- WHAT YOU WILL DO
Copy out each of the rows below word for word, omitting the pictures.

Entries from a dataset
>> Start

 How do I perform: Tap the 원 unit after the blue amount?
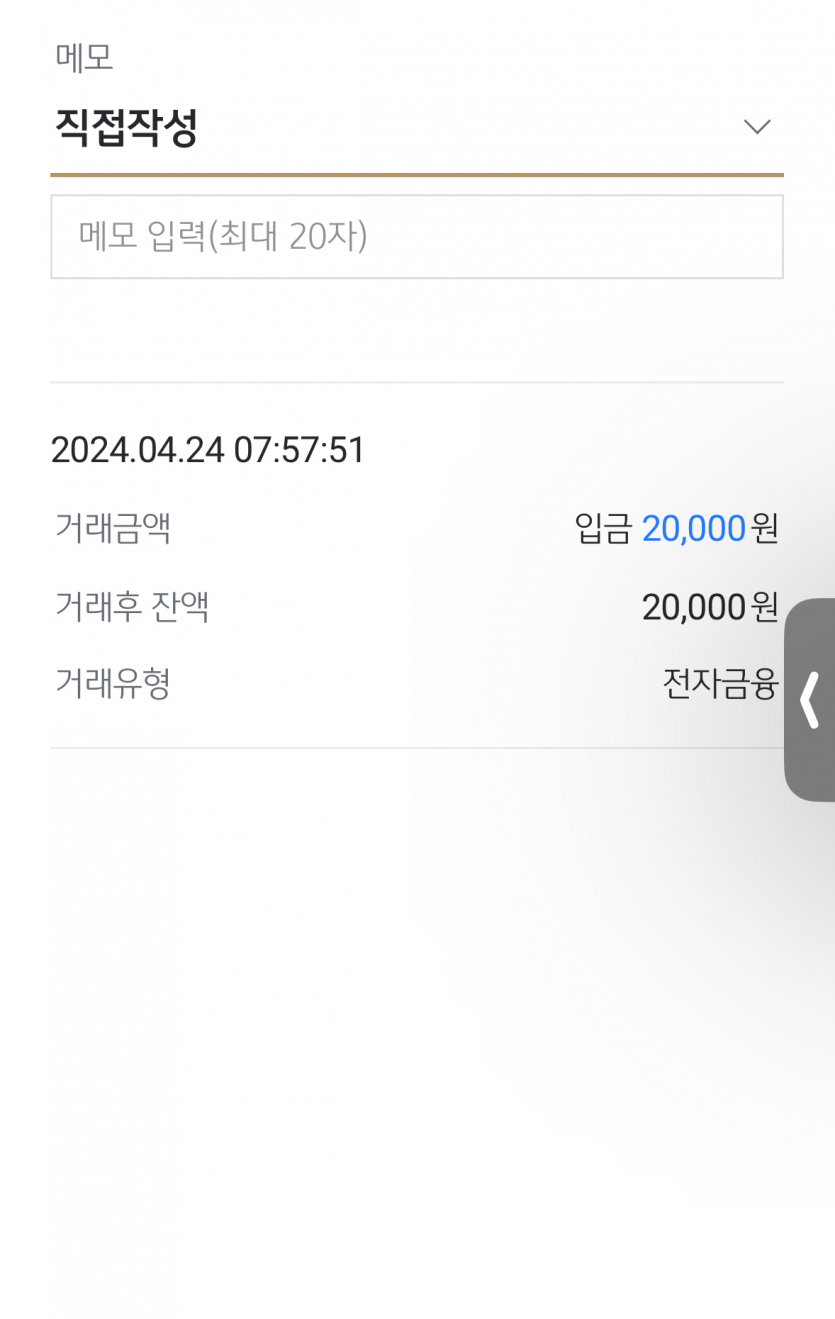click(x=765, y=528)
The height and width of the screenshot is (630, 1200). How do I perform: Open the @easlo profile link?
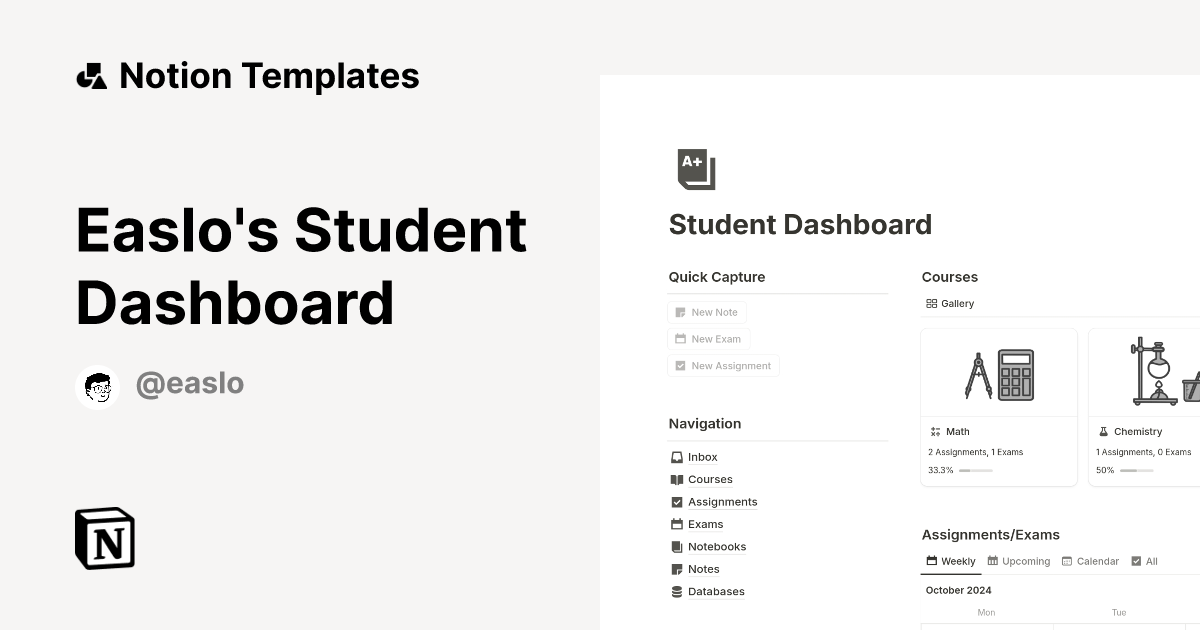[190, 383]
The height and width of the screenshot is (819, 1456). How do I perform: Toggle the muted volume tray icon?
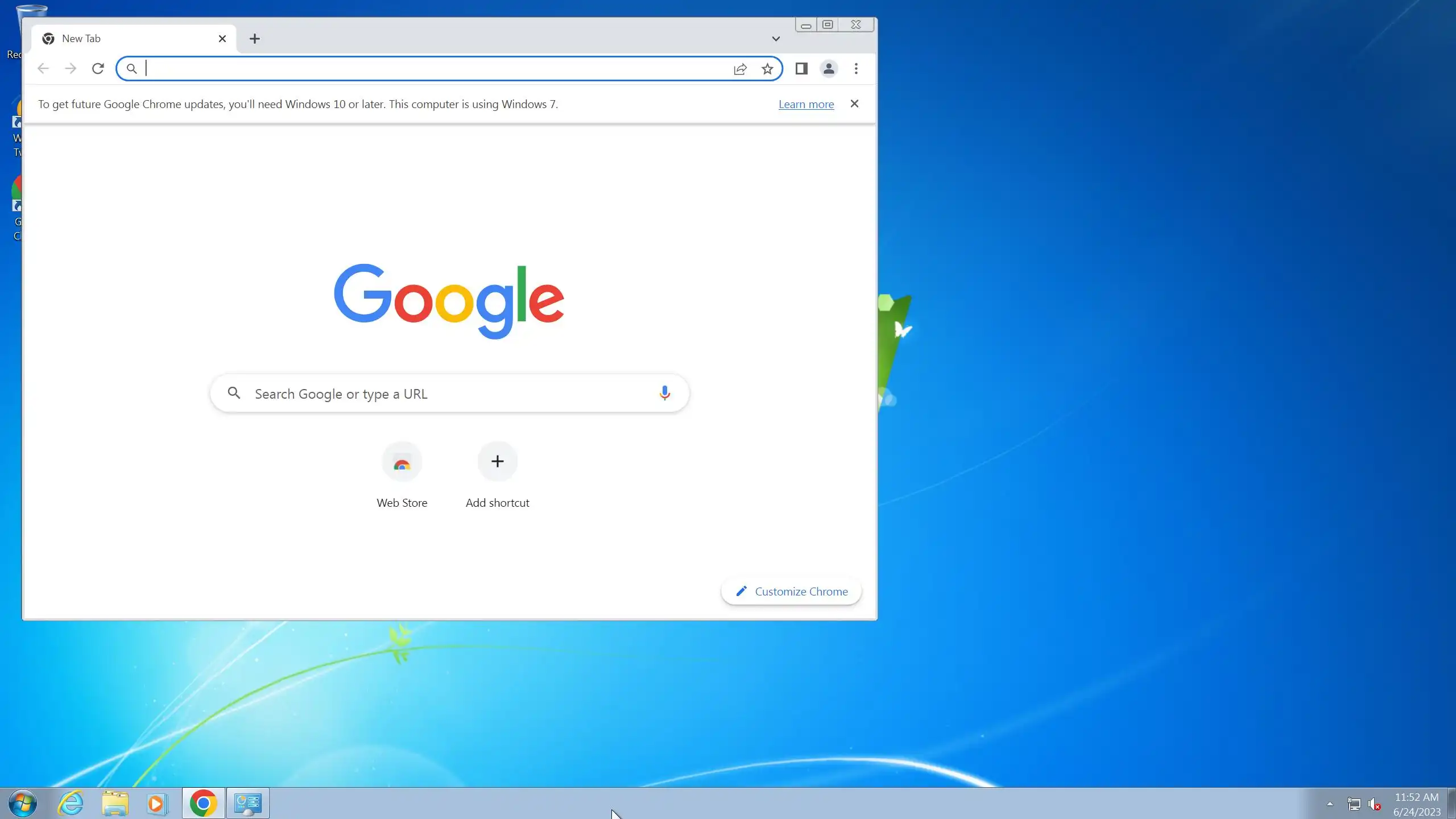click(1374, 804)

>> End

- ANSWER FOR THIS EXERCISE
 How do I perform: Tap the 원 unit after the blue amount?
click(x=765, y=528)
The height and width of the screenshot is (630, 1200). How do I perform: Open the @easlo profile link?
[190, 383]
The height and width of the screenshot is (819, 1456). How do I perform: Toggle the muted volume tray icon?
click(1374, 804)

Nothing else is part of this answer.